[WHAT THE EXERCISE ASKS] Copy out every line below that contains the string "icon", leaving out all other lines.

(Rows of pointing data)
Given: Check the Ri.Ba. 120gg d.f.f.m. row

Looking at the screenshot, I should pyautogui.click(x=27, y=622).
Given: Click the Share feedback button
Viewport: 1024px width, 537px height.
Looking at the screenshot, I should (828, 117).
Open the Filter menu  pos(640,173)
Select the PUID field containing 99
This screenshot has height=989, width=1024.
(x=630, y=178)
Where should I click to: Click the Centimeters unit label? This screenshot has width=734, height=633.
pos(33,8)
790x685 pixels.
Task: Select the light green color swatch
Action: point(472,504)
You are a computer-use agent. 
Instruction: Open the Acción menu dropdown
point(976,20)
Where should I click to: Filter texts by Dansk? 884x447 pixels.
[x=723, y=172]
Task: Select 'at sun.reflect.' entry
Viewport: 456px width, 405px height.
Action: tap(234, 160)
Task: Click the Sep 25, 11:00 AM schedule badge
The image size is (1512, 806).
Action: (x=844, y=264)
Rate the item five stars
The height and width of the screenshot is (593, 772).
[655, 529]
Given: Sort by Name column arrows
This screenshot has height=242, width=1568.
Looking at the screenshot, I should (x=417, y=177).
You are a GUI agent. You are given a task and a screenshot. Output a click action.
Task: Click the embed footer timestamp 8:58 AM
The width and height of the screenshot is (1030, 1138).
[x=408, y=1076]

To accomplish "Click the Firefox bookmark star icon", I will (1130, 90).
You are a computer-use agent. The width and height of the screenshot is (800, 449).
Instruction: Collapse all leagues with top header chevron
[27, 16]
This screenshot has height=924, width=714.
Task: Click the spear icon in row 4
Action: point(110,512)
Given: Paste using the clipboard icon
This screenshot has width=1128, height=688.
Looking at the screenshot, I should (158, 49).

[THE SOLUTION]
To accomplish "Click the Firefox bookmark star icon", I will (1130, 90).
Task: Click the spear icon in row 4
Given: Paste using the clipboard icon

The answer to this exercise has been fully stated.